• [Task details]: When you reach the line holding "Viewport: 1146px width, 728px height." in the material below, return that line and each one after it, word for word, with the pictures dropped.

• [Dataset entries]:
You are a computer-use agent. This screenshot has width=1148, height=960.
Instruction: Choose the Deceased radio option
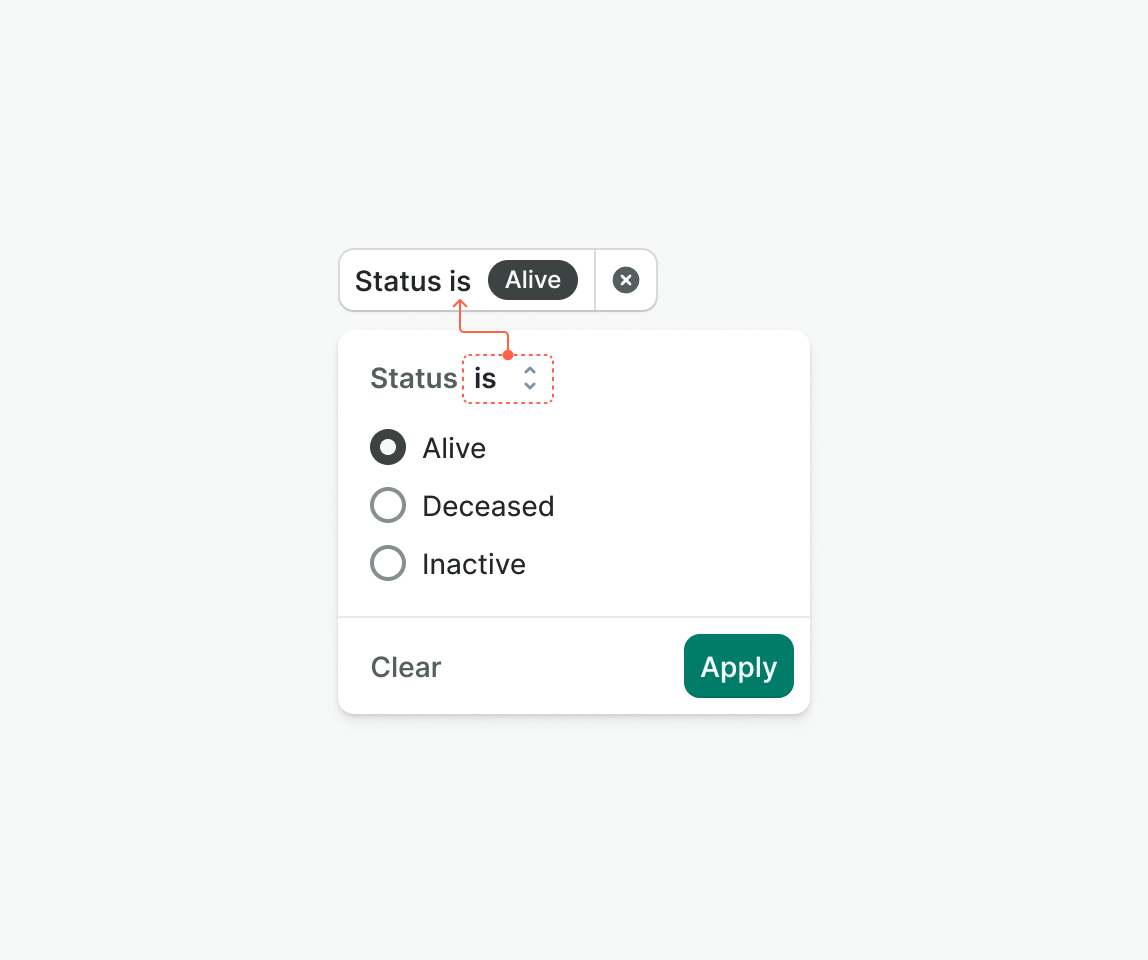pyautogui.click(x=388, y=506)
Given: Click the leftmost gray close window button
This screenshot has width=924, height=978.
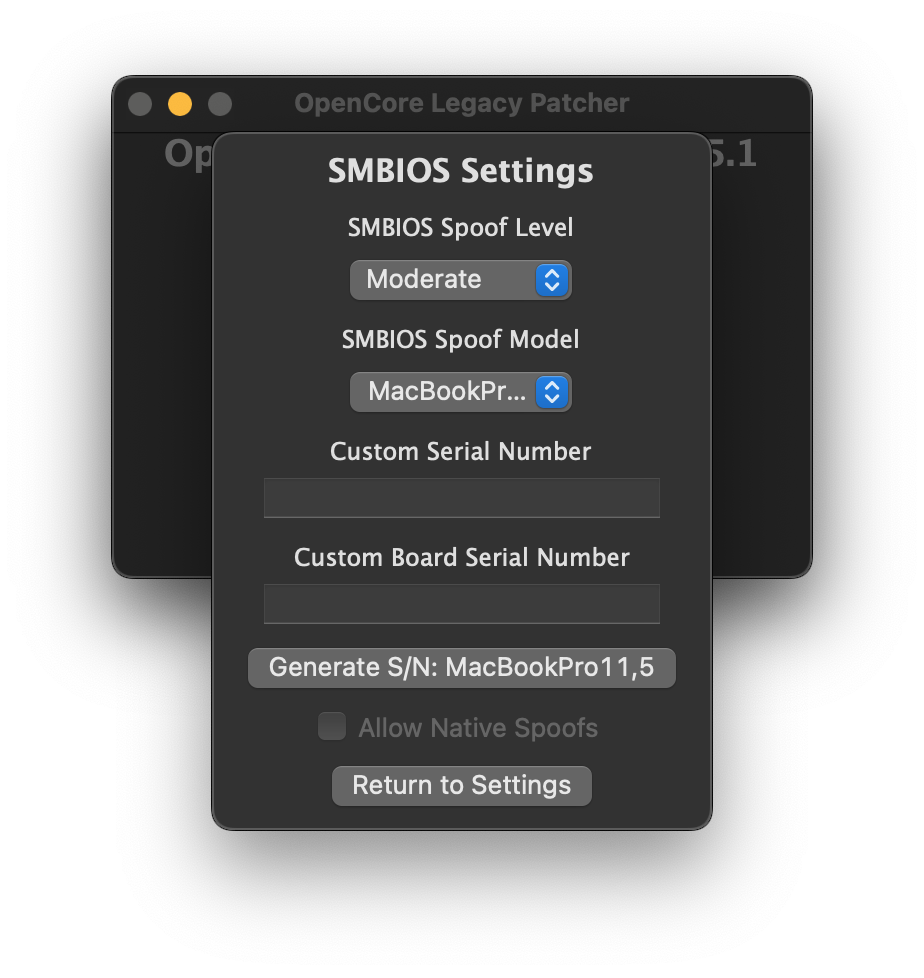Looking at the screenshot, I should (140, 104).
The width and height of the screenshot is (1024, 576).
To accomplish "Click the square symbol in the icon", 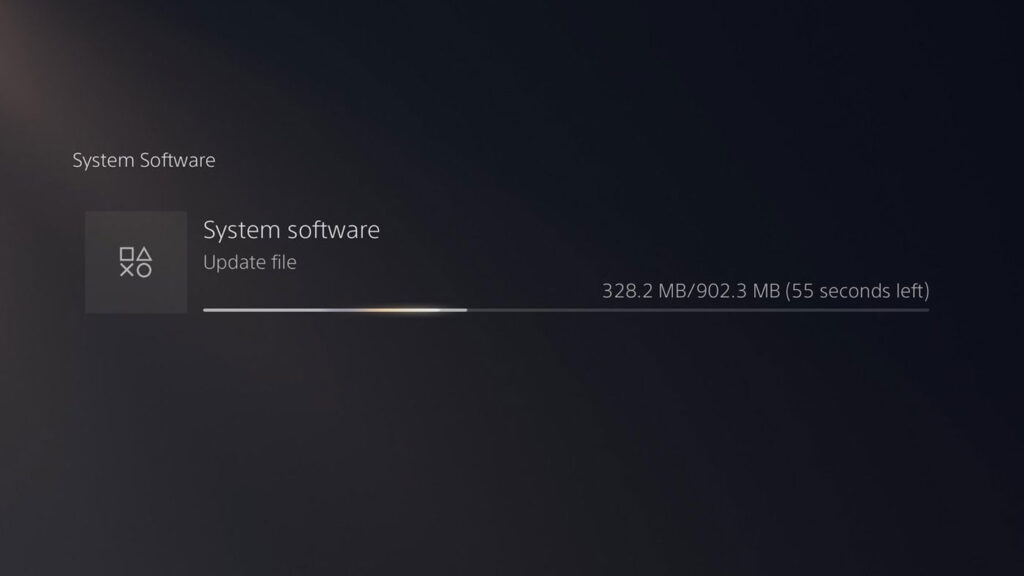I will click(x=127, y=254).
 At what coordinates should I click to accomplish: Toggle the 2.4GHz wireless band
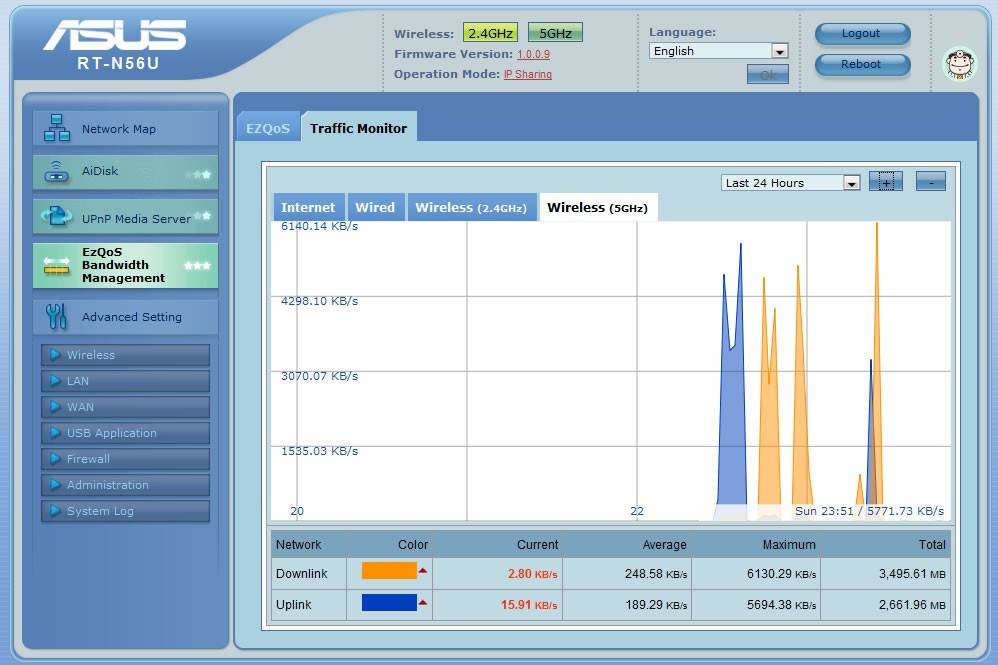pyautogui.click(x=490, y=32)
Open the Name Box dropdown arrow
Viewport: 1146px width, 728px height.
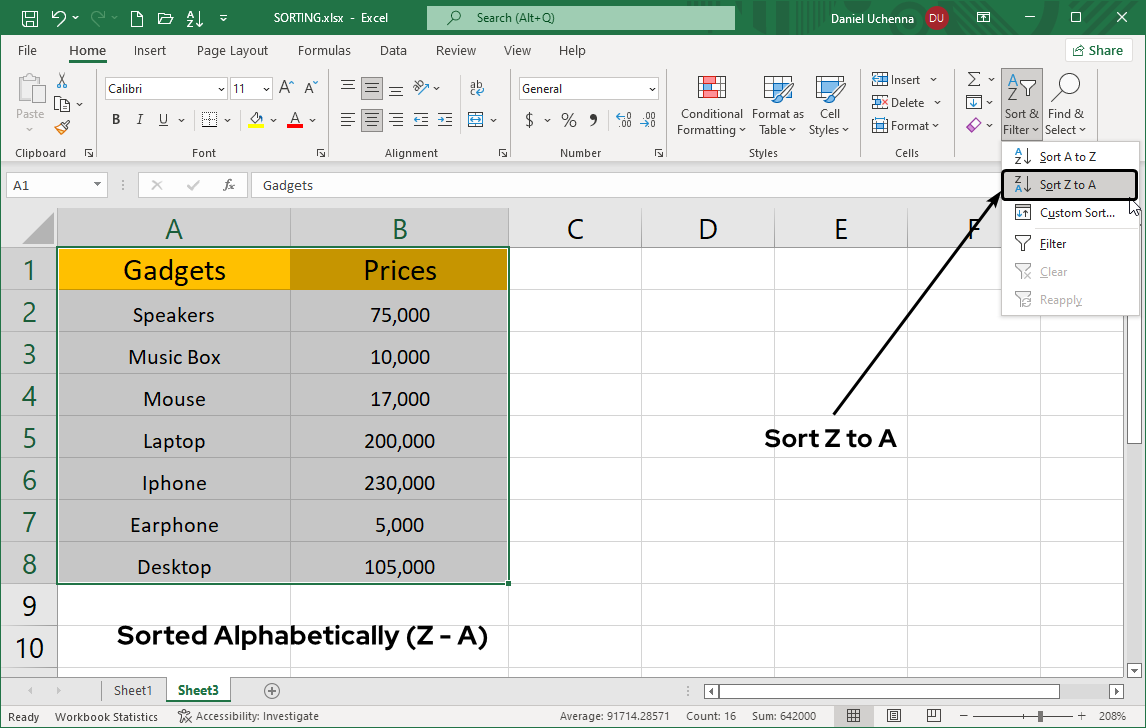click(97, 185)
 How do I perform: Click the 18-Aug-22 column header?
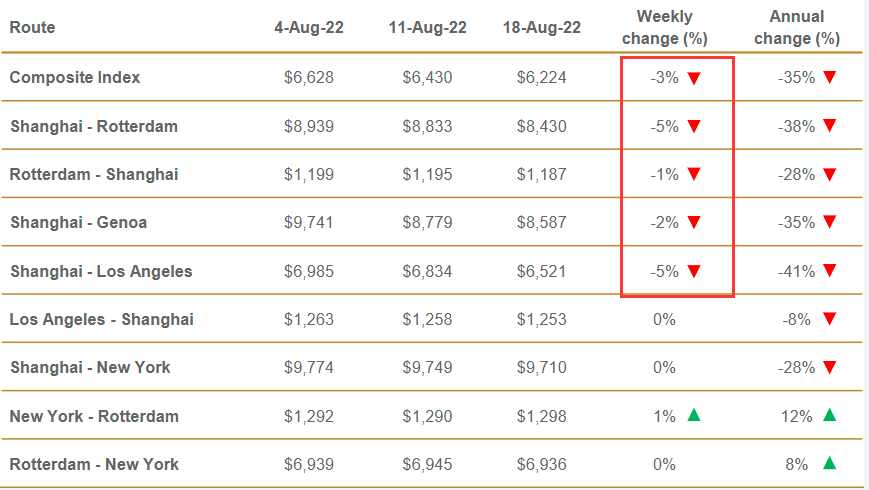542,28
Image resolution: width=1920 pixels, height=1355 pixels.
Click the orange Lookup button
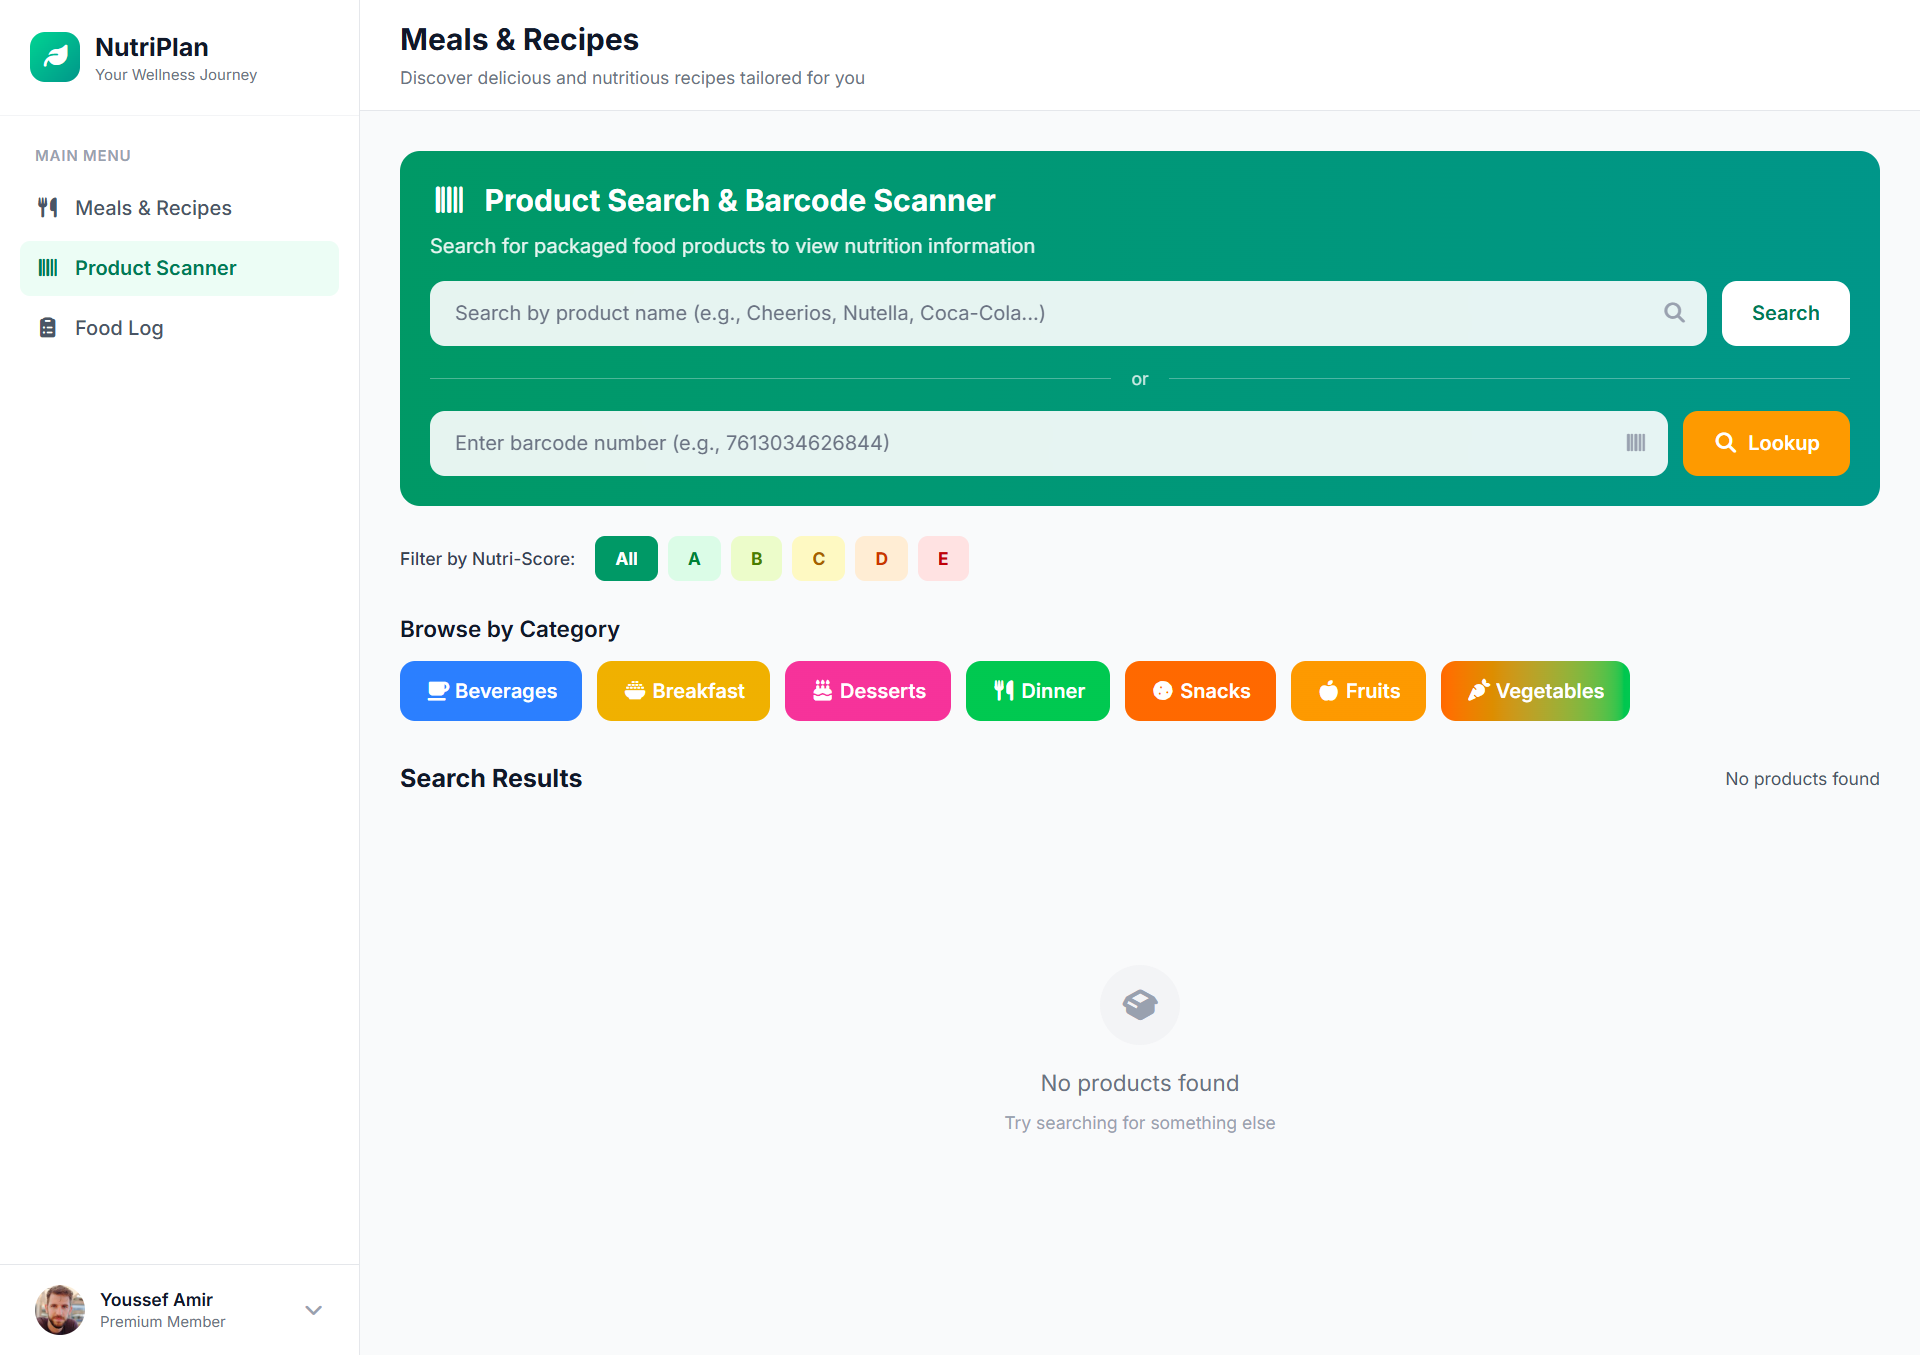tap(1766, 443)
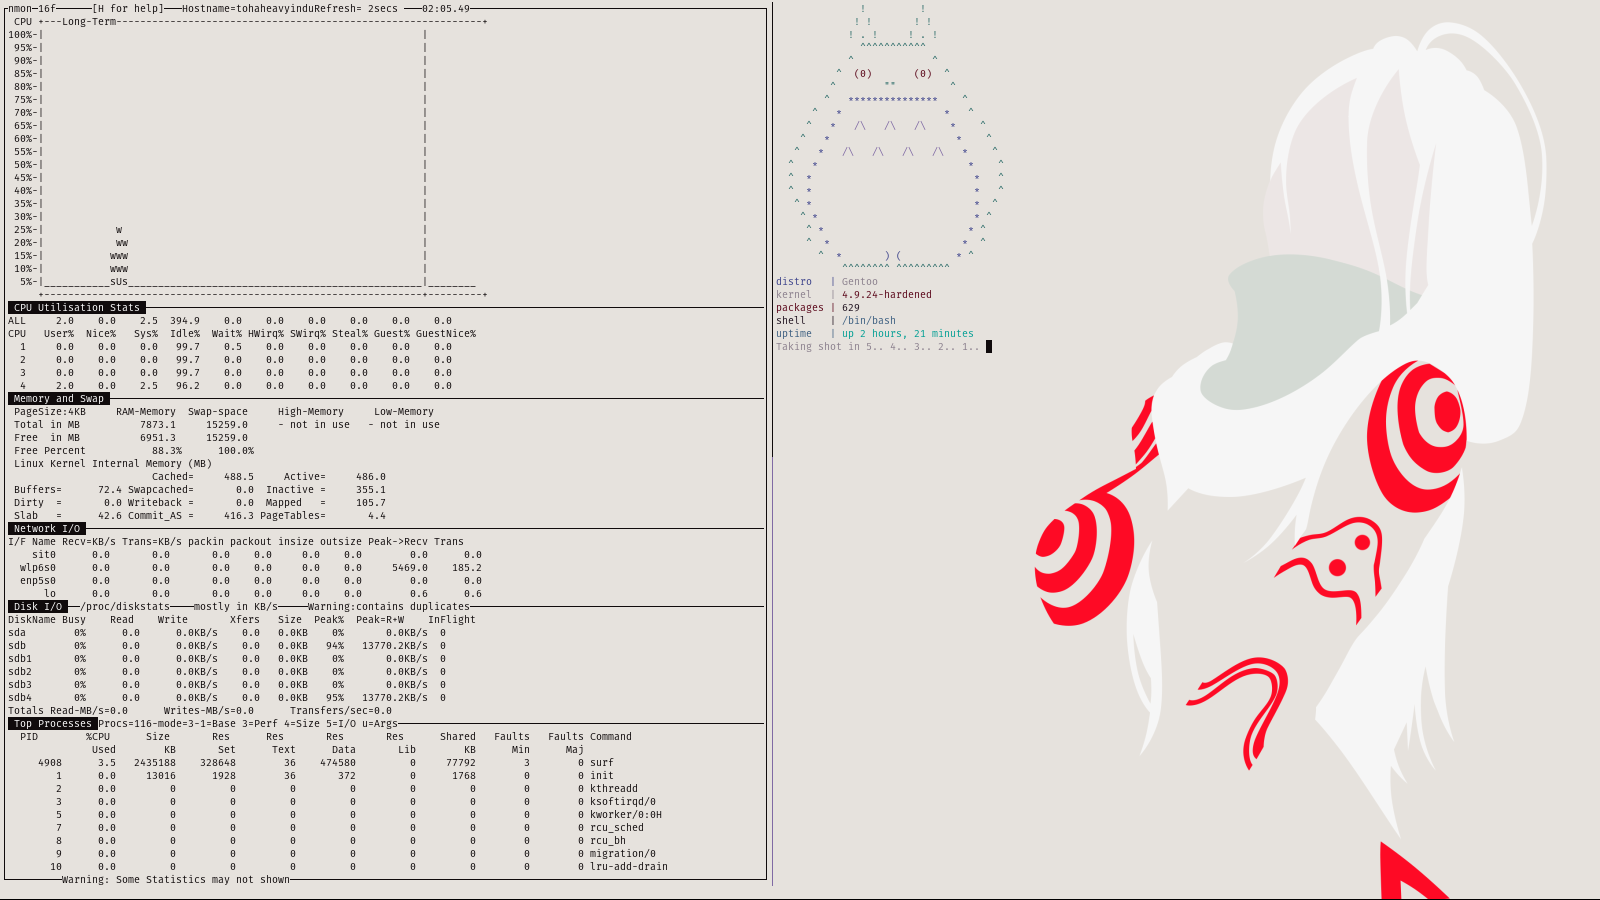
Task: Click the left eye of the ASCII art
Action: point(862,73)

• [Expected answer]:
Viewport: 1146px width, 728px height.
click(97, 185)
 How do I perform: Click the 18-Aug-22 column header?
542,28
Image resolution: width=1920 pixels, height=1355 pixels.
Click the orange Lookup button
tap(1766, 443)
Task: Click the left eye of the ASCII art
Action: point(862,73)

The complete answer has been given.